EXERCISE AIM:
The response must restate the data exactly, with nothing left out.
——————————
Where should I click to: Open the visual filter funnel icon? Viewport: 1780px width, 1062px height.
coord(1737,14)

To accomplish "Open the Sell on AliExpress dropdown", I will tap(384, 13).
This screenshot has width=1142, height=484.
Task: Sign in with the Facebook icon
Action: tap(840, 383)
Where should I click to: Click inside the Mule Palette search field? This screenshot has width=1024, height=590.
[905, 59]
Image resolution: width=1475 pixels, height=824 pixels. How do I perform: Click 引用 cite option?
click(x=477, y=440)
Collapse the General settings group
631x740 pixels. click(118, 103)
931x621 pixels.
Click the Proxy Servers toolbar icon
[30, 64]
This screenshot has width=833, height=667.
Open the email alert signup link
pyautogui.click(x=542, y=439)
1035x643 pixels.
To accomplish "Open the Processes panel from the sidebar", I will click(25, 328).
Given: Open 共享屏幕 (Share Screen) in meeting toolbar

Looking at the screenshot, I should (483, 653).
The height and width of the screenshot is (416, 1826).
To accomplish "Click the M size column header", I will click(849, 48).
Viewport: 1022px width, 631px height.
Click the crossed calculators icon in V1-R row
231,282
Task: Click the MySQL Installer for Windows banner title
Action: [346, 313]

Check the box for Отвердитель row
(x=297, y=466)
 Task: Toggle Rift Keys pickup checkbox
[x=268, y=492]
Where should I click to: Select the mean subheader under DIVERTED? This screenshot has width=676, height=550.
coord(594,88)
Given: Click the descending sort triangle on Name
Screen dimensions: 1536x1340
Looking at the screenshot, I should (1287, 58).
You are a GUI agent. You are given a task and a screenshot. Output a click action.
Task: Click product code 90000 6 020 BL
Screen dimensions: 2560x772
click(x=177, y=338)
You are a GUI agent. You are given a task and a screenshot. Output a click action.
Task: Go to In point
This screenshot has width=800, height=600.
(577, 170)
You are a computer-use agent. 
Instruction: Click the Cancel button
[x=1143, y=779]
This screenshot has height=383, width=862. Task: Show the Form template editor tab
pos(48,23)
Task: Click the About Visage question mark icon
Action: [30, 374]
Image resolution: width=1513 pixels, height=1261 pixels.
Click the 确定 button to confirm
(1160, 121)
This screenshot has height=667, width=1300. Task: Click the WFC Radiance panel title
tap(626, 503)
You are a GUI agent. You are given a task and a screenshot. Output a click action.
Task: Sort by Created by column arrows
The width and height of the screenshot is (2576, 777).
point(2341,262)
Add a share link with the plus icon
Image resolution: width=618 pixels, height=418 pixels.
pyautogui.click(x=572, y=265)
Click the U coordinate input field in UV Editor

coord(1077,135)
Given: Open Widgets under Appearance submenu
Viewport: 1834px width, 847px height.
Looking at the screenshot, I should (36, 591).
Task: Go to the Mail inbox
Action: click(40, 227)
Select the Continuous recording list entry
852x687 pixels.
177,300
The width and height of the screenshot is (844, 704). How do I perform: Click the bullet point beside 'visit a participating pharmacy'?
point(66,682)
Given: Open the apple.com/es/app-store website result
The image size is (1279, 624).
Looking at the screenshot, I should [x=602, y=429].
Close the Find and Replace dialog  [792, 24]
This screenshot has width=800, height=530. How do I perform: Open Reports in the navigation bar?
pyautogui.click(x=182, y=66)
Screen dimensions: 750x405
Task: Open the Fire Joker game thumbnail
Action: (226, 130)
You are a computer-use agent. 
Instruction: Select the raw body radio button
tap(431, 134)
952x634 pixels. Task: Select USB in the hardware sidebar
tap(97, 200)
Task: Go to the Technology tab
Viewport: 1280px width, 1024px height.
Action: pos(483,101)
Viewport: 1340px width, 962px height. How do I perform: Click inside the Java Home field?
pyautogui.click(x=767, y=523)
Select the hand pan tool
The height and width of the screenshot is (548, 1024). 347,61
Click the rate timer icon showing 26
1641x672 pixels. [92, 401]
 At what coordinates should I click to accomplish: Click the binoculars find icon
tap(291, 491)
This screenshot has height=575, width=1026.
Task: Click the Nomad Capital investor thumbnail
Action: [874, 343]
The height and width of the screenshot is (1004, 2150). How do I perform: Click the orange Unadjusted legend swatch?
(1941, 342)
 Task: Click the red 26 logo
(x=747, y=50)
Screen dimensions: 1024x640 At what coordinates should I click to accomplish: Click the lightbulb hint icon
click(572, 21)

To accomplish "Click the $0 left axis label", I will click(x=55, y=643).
——————————
RESPONSE AREA:
Where should I click to: Open the visual filter funnel icon? Viewport: 1780px width, 1062px height.
coord(1737,14)

To accomplish "Open the Sell on AliExpress dropdown", I will tap(384, 13).
This screenshot has width=1142, height=484.
Task: Sign in with the Facebook icon
Action: tap(840, 383)
Where should I click to: Click inside the Mule Palette search field? This screenshot has width=1024, height=590.
[905, 59]
Image resolution: width=1475 pixels, height=824 pixels. How do I perform: Click 引用 cite option?
click(x=477, y=440)
Collapse the General settings group
631x740 pixels. click(118, 103)
931x621 pixels.
Click the Proxy Servers toolbar icon
[30, 64]
This screenshot has width=833, height=667.
Open the email alert signup link
pyautogui.click(x=542, y=439)
1035x643 pixels.
To accomplish "Open the Processes panel from the sidebar", I will click(25, 328).
Given: Open 共享屏幕 (Share Screen) in meeting toolbar

Looking at the screenshot, I should (483, 653).
The height and width of the screenshot is (416, 1826).
To accomplish "Click the M size column header", I will click(849, 48).
Viewport: 1022px width, 631px height.
Click the crossed calculators icon in V1-R row
231,282
Task: Click the MySQL Installer for Windows banner title
Action: [346, 313]

Check the box for Отвердитель row
(x=297, y=466)
 Task: Toggle Rift Keys pickup checkbox
[x=268, y=492]
Where should I click to: Select the mean subheader under DIVERTED? This screenshot has width=676, height=550.
coord(594,88)
Given: Click the descending sort triangle on Name
Screen dimensions: 1536x1340
Looking at the screenshot, I should (1287, 58).
You are a GUI agent. You are given a task and a screenshot. Output a click action.
Task: Click product code 90000 6 020 BL
Screen dimensions: 2560x772
click(x=177, y=338)
You are a GUI agent. You are given a task and a screenshot. Output a click action.
Task: Go to In point
This screenshot has width=800, height=600.
(577, 170)
You are a computer-use agent. 
Instruction: Click the Cancel button
[x=1143, y=779]
This screenshot has height=383, width=862. Task: Show the Form template editor tab
pos(48,23)
Task: Click the About Visage question mark icon
Action: [30, 374]
Image resolution: width=1513 pixels, height=1261 pixels.
Click the 确定 button to confirm
(1160, 121)
This screenshot has height=667, width=1300. Task: Click the WFC Radiance panel title
tap(626, 503)
You are a GUI agent. You are given a task and a screenshot. Output a click action.
Task: Sort by Created by column arrows
The width and height of the screenshot is (2576, 777).
point(2341,262)
Add a share link with the plus icon
Image resolution: width=618 pixels, height=418 pixels.
pyautogui.click(x=572, y=265)
Click the U coordinate input field in UV Editor

coord(1077,135)
Given: Open Widgets under Appearance submenu
Viewport: 1834px width, 847px height.
Looking at the screenshot, I should (36, 591).
Task: Go to the Mail inbox
Action: click(40, 227)
Select the Continuous recording list entry
852x687 pixels.
177,300
The width and height of the screenshot is (844, 704). How do I perform: Click the bullet point beside 'visit a participating pharmacy'?
point(66,682)
Given: Open the apple.com/es/app-store website result
The image size is (1279, 624).
Looking at the screenshot, I should [x=602, y=429].
Close the Find and Replace dialog  [792, 24]
This screenshot has width=800, height=530. How do I perform: Open Reports in the navigation bar?
pyautogui.click(x=182, y=66)
Screen dimensions: 750x405
Task: Open the Fire Joker game thumbnail
Action: (226, 130)
You are a computer-use agent. 
Instruction: Select the raw body radio button
tap(431, 134)
952x634 pixels. Task: Select USB in the hardware sidebar
tap(97, 200)
Task: Go to the Technology tab
Viewport: 1280px width, 1024px height.
Action: pos(483,101)
Viewport: 1340px width, 962px height. How do I perform: Click inside the Java Home field?
pyautogui.click(x=767, y=523)
Select the hand pan tool
The height and width of the screenshot is (548, 1024). 347,61
Click the rate timer icon showing 26
1641x672 pixels. [92, 401]
 At what coordinates should I click to accomplish: Click the binoculars find icon
tap(291, 491)
This screenshot has height=575, width=1026.
Task: Click the Nomad Capital investor thumbnail
Action: [874, 343]
The height and width of the screenshot is (1004, 2150). How do I perform: Click the orange Unadjusted legend swatch?
(1941, 342)
 Task: Click the red 26 logo
(x=747, y=50)
Screen dimensions: 1024x640 At what coordinates should I click to accomplish: Click the lightbulb hint icon
click(572, 21)

To accomplish "Click the $0 left axis label", I will click(x=55, y=643).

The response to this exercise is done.